● **Consigna planteada A**
Traduce al inglés esta oración del pasaje sobre la caída de Gadafi: "Los propios partidos de izquierda se sumaron a la celebración."

La última semana de agosto, tras la entrada de los rebeldes en
Trípoli, el mundo árabe estalló en un grito de alivio y júbilo.
En Yemen
y Siria las manifestaciones populares contra las dictaduras de Ali
Saleh y Bachar Al-Assad multiplicaron su número e intensidad al calor de
esta victoria que todos los pueblos de la región vivieron como propia.
En Túnez, los días 22 y 23 de agosto, refugiados libios y ciudadanos
tunecinos celebraron en las calles de la capital, pero también en Sfax,
Gabes y Jerba, la caída de Gadafi.
Los propios partidos de izquierda se
sumaron a la celebración.
Así el Partido Comunista Obrero de Túnez, de
Hama Hamami, uno de los opositores más perseguidos por el régimen de Ben
Ali, difundía el 24 de agosto un comunicado en el que felicitaba “al
hermano pueblo de Libia por su victoria sobre el despótico y corrupto
régimen de Gadafi, confiando en que ahora el pueblo libio pueda decidir
su propio destino, recuperar sus libertades y derechos y construir un
sistema político basado en la soberanía que le permita regenerar su
país, movilizar sus riquezas en favor de todos los ciudadanos y
establecer profundas relaciones de hermandad con los pueblos vecinos”.
Durante los últimos seis meses, en todas las capitales árabes donde la
gente protestaba contra los dictadores locales, a menudo jugándose la
vida, se han celebrado manifestaciones de solidaridad con el pueblo
libio; nos guste o no, aún tratándose de una de las zonas más
anti-imperialistas del mundo, no ha habido ninguna protesta contra la
intervención de la OTAN.
Durante estos últimos meses he tenido a
veces la impresión de que mientras la derecha coloniza y bombardea el
mundo árabe, la izquierda (una parte de la izquierda europea y
latinoamericana) le indica cuándo, cómo y de quién debe liberarse.
No
voy a entrar en una polémica muy pugnaz que ha fracturado el campo
anti-imperialista; sólo quiero dejar constancia de que el único lugar
donde esa polémica no ha existido ha sido curiosamente el lugar donde se
producían los acontecimientos.
Mientras la izquierda occidental se
intercambiaba bofetadas en torno a la intervención de la OTAN, los
pueblos árabes, acompañados por una izquierda regional a la que ni
Europa ni América Latina han escuchado, se dedicaban y se dedican a
combatir las dictaduras con medios y en condiciones que ningún análisis
marxista habría previsto y probablemente tampoco deseado.
El caso es que
tampoco las potencias occidentales habían previsto ni deseado lo
ocurrido y el resultado de su improvisación chapucera, tan hipócrita
como diligente, es aún una incógnita.

● **Consigna planteada B**
Presenta como lista numerada, sin las líneas en blanco, todo lo que va en los registros desde la línea que contiene "Viewport: 659px width, 321px height." hasta la que contiene "I will point(20,15).", ambas incluidas.

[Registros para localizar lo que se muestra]

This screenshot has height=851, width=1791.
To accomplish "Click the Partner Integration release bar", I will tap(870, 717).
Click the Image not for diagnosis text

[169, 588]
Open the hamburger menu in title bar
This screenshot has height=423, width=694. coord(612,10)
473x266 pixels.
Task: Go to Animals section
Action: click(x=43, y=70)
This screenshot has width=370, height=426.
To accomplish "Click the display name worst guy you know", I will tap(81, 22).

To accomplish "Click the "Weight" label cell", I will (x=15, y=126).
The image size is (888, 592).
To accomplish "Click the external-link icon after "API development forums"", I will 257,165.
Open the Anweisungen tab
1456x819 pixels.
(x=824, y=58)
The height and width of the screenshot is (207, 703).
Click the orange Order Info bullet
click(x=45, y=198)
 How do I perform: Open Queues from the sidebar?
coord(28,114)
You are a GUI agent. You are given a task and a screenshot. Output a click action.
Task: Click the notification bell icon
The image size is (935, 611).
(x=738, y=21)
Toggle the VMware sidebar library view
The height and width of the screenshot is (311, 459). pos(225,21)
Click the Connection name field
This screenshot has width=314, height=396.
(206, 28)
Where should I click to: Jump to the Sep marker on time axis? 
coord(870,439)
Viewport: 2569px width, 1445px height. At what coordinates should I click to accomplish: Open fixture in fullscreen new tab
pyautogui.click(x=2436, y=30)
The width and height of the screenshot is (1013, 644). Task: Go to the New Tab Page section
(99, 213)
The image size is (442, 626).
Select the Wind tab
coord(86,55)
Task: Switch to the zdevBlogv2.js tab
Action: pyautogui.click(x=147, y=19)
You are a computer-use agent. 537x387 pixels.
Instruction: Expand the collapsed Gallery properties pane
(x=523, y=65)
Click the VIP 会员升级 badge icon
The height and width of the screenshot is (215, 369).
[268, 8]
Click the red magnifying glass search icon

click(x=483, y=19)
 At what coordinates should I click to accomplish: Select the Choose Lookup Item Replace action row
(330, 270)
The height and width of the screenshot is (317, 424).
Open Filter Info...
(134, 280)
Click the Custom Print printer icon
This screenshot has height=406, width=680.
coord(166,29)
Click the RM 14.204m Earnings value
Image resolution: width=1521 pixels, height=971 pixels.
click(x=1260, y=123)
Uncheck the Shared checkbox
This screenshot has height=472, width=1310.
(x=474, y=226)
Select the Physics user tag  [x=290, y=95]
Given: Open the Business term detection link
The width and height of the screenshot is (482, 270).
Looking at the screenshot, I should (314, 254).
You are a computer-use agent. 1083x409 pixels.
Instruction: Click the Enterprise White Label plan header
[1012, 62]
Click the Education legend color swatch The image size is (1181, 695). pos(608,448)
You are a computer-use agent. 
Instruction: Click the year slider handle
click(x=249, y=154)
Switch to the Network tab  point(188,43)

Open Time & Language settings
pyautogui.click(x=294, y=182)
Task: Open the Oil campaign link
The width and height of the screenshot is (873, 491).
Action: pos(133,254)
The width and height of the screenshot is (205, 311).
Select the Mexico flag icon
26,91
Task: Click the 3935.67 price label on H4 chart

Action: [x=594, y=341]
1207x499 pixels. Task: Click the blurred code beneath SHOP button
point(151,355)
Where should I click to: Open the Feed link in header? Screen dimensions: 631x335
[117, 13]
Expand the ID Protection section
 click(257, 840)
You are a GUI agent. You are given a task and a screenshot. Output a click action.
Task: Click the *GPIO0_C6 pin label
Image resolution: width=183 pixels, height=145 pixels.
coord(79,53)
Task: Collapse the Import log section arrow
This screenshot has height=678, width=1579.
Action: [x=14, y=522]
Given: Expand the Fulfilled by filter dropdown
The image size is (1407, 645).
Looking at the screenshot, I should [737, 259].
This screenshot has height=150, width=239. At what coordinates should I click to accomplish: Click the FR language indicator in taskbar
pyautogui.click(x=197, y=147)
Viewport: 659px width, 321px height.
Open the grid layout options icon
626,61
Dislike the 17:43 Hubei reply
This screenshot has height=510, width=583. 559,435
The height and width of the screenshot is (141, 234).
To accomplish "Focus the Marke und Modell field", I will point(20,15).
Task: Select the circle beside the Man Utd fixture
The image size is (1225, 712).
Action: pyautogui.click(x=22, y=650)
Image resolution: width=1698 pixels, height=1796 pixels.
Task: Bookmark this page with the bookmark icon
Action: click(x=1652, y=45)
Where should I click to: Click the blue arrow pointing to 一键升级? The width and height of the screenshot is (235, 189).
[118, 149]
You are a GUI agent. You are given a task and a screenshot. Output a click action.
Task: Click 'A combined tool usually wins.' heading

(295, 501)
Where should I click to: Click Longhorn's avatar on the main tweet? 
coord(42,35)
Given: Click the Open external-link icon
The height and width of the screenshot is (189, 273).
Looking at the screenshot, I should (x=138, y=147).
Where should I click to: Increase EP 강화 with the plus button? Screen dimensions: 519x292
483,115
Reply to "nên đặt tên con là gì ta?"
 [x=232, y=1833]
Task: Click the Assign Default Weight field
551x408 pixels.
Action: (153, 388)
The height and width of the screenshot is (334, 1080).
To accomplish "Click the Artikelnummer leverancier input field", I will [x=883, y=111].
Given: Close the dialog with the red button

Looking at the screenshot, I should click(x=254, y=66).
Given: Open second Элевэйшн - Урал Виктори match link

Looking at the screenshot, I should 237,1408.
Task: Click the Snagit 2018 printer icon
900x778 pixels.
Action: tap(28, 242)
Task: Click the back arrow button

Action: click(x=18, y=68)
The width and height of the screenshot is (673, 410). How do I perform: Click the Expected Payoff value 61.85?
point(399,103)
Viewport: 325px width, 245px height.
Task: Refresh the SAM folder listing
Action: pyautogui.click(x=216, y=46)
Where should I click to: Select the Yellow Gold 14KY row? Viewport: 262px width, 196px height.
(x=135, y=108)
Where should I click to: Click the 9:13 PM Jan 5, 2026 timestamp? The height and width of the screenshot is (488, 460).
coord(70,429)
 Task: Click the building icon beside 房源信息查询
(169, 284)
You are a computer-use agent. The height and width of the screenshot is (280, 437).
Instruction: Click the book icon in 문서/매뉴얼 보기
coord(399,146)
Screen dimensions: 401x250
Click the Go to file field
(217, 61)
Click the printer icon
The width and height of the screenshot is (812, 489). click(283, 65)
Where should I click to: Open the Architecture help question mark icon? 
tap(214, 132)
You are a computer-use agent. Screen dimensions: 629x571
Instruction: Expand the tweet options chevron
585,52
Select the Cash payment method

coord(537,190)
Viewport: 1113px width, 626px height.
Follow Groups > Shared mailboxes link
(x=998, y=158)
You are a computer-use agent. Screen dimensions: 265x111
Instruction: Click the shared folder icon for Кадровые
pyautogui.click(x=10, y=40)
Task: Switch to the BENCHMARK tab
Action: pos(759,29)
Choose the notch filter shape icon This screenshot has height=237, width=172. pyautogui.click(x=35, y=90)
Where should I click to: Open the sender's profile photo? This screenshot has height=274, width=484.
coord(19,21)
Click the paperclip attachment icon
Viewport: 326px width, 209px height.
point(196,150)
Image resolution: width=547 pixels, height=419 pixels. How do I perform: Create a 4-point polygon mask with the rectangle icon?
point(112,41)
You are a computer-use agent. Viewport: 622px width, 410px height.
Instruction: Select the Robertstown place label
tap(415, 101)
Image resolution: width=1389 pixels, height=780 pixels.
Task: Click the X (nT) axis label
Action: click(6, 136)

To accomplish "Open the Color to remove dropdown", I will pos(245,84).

● **Solución completa A**
The left-wing parties themselves joined in the celebration.

● **Solución completa B**
1. Viewport: 659px width, 321px height.
2. Open the grid layout options icon
3. 626,61
4. Dislike the 17:43 Hubei reply
5. This screenshot has height=510, width=583. 559,435
6. The height and width of the screenshot is (141, 234).
7. To accomplish "Focus the Marke und Modell field", I will point(20,15).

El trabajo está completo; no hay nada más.